“You could say that mindfulness is like a personal app that allows you to see what's playing out in your mind whenever you pause to notice it. Without this awareness, the unnoticed thoughts, beliefs, memories, and feelings sit at the control panel of your mind, pushing your buttons and controlling your behaviors”.
When many forces converge with the same message, it is time to consciously recognize the importance of that line of thinking and engage with it, as indicated by the image above (drawn on my iPad using the Mindmap App Fluent MM then adding layers with Adobe ideas). A recent online writing workshop with HASTAC highlighted (through Amanda Strauss’’ presentation) the value of mindfulness in our work. In my interviews with educators I have been referred to mindfulness by three research participants. A midwife drew a picture indicating the balance needed between soul matters and information, a doctor involved at a non-governmental organization (Perinatal Mental Health Project ) shared the value of mindfulness as a strategy for engaging with individual’s lifestories, and our Head of the Department of Obstetrics and Gynaecology handed me papers on mindfulness in education at the end of our interview.
Last week I used an open access resource with my students.

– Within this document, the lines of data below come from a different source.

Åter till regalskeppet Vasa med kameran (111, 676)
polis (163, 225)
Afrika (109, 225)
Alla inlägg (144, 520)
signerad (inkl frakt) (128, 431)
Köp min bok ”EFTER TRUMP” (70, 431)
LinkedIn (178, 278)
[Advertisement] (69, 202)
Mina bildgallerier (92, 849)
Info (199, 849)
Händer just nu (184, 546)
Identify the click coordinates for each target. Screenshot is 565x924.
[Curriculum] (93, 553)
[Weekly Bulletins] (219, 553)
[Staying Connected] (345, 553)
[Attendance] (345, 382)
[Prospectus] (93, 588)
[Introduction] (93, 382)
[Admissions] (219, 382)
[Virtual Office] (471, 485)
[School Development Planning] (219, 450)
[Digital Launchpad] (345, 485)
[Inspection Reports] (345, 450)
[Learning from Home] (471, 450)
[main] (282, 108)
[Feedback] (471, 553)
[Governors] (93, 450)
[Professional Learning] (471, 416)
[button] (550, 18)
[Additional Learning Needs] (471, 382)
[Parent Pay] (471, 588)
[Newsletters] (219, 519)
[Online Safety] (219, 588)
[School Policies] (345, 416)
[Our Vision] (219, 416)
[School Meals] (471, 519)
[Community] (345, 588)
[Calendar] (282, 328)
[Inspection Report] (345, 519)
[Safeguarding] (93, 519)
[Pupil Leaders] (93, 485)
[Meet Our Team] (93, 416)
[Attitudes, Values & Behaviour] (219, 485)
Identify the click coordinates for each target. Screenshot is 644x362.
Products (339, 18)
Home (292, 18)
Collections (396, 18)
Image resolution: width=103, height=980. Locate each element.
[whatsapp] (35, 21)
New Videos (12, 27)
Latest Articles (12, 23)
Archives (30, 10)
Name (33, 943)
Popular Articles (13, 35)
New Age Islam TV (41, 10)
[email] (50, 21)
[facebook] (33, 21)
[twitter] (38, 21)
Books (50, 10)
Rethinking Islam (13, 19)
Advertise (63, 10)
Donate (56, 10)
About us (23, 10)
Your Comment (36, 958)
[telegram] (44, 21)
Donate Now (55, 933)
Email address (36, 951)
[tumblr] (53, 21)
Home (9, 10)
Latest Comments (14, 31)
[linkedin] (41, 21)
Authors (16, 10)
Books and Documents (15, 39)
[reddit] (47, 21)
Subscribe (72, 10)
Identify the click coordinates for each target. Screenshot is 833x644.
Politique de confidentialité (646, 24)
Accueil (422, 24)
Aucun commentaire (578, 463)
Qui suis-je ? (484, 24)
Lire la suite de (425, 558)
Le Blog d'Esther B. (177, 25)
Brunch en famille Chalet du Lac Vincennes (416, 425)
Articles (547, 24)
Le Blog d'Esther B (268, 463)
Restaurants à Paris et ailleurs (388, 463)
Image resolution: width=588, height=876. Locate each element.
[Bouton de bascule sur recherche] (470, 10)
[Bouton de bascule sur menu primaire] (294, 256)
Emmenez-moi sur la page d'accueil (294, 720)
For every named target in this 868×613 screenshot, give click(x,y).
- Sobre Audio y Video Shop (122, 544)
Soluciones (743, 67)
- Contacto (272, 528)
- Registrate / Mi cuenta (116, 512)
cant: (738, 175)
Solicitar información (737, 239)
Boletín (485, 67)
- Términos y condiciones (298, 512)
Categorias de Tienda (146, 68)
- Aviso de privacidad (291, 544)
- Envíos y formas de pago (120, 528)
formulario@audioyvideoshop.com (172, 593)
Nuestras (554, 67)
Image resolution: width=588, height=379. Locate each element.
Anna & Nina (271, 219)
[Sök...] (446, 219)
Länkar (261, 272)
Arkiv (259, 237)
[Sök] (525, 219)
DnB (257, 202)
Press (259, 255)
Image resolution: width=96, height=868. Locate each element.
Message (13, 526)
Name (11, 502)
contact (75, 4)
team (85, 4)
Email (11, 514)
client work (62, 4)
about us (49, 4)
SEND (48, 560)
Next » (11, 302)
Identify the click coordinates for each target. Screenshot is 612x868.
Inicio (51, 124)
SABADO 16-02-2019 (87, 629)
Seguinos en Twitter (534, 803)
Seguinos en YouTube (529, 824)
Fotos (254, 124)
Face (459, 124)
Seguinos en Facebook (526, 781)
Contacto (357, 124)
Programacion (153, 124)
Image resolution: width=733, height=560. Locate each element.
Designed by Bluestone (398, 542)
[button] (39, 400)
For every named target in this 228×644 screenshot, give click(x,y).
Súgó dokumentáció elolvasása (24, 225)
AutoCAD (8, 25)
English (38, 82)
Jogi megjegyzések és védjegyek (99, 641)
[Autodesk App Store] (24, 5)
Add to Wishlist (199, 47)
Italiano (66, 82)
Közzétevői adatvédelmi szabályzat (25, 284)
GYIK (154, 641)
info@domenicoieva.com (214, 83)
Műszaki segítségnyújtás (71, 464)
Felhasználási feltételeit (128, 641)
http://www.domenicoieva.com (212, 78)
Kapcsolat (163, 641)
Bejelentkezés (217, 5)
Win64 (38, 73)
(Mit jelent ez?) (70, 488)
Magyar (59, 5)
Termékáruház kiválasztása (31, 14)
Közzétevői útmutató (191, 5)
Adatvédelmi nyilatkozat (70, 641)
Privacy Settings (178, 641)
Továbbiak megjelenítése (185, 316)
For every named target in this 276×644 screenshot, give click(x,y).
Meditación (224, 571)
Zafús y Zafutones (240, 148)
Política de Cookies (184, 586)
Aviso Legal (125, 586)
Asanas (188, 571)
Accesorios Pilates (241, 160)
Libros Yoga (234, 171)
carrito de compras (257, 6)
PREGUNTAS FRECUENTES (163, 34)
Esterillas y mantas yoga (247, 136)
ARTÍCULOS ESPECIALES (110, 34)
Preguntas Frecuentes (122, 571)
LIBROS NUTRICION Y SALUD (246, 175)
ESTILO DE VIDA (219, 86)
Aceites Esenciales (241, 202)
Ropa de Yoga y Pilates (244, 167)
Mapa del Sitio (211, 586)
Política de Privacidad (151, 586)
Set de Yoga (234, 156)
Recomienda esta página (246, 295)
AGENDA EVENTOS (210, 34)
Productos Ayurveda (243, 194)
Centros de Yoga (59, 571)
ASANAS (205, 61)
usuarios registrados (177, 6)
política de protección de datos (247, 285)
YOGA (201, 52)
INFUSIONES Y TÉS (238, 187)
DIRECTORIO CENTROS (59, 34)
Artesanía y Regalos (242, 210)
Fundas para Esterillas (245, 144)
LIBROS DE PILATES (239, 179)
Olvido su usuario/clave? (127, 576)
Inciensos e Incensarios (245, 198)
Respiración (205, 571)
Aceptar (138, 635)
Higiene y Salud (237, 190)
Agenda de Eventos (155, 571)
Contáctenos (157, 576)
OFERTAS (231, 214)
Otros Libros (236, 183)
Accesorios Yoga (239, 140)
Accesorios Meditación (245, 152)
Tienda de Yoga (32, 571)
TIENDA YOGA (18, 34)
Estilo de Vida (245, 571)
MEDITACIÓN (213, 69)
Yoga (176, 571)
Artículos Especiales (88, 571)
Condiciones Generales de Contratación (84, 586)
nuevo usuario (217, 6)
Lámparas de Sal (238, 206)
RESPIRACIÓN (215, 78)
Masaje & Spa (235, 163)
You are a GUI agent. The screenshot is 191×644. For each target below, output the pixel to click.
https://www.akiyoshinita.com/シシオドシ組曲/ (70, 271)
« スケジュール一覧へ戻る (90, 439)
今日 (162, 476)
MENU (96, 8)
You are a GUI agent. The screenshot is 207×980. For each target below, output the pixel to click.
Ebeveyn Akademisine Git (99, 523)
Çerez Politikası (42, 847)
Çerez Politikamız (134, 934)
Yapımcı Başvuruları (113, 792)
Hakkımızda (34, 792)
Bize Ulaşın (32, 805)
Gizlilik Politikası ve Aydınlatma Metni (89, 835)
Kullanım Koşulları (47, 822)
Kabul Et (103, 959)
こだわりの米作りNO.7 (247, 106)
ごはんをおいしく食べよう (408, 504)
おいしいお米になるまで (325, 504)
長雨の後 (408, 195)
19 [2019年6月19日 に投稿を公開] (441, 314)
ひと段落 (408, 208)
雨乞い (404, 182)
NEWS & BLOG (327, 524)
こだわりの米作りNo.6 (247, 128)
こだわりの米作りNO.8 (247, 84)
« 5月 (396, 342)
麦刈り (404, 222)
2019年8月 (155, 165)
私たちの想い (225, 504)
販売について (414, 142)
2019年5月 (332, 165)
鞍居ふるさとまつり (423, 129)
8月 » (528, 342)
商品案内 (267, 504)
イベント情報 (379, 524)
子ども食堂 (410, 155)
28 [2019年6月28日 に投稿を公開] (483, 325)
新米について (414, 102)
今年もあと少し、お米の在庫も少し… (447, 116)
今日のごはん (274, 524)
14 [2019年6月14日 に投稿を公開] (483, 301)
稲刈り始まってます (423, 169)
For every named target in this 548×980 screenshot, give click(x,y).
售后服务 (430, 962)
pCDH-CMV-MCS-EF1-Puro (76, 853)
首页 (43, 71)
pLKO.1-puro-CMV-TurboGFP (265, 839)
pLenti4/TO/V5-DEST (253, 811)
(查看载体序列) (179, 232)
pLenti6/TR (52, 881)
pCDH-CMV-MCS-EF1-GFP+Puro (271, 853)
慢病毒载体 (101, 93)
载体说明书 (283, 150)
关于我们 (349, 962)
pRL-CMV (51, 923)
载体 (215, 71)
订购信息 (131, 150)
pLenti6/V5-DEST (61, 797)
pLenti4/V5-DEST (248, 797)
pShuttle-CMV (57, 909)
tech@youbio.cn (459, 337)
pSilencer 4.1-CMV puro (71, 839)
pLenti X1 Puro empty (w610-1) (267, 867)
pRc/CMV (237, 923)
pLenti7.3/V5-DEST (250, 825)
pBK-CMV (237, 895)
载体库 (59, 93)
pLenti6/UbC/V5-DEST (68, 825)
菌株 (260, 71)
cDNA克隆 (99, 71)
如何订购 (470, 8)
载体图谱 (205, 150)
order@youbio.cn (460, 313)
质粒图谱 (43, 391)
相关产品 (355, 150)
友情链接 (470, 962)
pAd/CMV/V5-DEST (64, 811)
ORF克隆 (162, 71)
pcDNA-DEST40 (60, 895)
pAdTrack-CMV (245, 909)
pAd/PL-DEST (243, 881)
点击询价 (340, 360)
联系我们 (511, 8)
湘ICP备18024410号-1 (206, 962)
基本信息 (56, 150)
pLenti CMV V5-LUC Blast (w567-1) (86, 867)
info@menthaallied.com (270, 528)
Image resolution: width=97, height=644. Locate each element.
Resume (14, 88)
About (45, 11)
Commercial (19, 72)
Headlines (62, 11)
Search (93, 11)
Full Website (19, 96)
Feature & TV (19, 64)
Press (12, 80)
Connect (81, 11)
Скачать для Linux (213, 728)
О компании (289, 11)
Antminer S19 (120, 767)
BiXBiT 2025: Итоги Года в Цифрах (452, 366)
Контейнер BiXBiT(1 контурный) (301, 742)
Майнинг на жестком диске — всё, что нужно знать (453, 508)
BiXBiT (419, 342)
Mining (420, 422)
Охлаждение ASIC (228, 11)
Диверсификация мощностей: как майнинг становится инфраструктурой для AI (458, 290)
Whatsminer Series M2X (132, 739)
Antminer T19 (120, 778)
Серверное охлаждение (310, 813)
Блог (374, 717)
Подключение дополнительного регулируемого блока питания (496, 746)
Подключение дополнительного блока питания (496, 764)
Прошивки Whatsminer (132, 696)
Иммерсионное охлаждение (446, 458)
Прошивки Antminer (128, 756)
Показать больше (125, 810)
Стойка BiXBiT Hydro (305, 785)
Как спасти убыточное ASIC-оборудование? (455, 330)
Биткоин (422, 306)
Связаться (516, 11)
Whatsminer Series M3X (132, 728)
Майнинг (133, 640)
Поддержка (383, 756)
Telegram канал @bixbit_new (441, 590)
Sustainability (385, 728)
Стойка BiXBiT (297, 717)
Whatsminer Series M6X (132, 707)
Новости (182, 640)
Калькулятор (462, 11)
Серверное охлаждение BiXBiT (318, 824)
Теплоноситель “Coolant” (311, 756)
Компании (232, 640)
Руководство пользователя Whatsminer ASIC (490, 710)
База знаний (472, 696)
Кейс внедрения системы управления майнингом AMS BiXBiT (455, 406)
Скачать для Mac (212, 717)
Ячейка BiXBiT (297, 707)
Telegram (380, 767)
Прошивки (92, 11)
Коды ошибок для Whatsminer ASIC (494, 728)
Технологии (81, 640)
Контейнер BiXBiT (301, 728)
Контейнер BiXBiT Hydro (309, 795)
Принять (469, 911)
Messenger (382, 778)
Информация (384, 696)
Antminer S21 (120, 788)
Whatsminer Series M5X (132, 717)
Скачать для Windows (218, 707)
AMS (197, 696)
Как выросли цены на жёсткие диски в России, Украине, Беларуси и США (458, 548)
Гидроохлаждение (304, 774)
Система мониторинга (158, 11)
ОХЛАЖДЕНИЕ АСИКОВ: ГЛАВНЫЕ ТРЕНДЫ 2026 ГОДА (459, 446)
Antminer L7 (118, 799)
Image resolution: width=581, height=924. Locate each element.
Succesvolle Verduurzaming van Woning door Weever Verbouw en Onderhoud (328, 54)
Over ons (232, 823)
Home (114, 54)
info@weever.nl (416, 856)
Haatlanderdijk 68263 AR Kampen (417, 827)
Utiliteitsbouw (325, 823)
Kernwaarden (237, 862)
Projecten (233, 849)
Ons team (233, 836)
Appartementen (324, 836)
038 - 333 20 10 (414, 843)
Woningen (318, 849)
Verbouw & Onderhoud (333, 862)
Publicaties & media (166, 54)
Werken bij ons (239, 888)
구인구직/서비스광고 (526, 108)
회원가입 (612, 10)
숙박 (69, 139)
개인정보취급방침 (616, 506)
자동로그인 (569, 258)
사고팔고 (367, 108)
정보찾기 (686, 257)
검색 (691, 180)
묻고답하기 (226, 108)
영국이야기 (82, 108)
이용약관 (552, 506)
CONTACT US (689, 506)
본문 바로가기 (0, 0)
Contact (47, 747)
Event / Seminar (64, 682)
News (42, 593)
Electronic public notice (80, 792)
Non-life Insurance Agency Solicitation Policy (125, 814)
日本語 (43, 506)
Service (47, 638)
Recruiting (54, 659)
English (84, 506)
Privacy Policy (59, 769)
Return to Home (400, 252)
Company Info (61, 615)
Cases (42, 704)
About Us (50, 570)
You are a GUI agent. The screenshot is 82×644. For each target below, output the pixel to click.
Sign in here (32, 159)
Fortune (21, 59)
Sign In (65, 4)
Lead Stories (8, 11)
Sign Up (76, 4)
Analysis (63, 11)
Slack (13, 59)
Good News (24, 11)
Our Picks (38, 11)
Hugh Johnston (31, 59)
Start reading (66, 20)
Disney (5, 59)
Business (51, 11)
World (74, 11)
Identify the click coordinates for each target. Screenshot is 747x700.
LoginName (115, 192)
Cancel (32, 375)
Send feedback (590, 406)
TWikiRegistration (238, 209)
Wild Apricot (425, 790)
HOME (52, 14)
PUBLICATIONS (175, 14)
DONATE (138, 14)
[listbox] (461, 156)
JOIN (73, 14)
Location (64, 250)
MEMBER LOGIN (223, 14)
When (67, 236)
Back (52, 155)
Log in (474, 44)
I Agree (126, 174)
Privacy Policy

It was a recording of a mindfulness exercise. The impact of those 7 minutes was significant. A number of students made themselves comfortable lying on the floor while others came to speak to me afterwards. There was a different flow of energy that permeated our being and becoming. Ergas (2015) encourages us to engage with the lived experience of education rather than the structured curricular process which tends to be seen as linear.
Jon Kabat-Zinn is renowned for his work at the Massachusetts Medical School where he developed a Mindfulness-Based Stress Reduction (MBSR) programme in 1979. However it was only in the 1990s that mindfulness started making an increasingly important impact in education. Now in 2015, educators in all disciplines including Obstetrics are asking how it can be incorporated into curricular and pedagogical practices. Hyland (2015:171) reminds us that mindfulness “simply means ‘paying attention in a particular way: on purpose, in the present moment and nonjudgmentally’ in a way which ‘nurtures greater awareness, clarity, and acceptance of present-moment reality’”.
By using contemplative practices Ergas (2015:204) points out that we “are introducing an alternative curricular deliberation; one that inevitably challenges the very concept of ‘curriculum’ as a ‘course of study’ and its implications to our conception of life-meaning and where we ought to look for it (in here and/or out there).”.... It is about dwelling in the here and now, and gradually realising that there is no place ‘better’ than now. Paradoxically, this is a radical critique of the very essence of the ‘curriculum’, which inevitably proposes that reaching the ‘end’ of ‘the course of study’ will in effect bring us to a ‘better’ time and place”.
Ergas,O. 2015. The Deeper Teachings of Mindfulness. Journal of Philosophy of Education. 49:2..
Hyland, T. 2015. On the Contemporary Applications of Mindfulness: Some Implications for Education. Journal of Philosophy of Education. 49:2.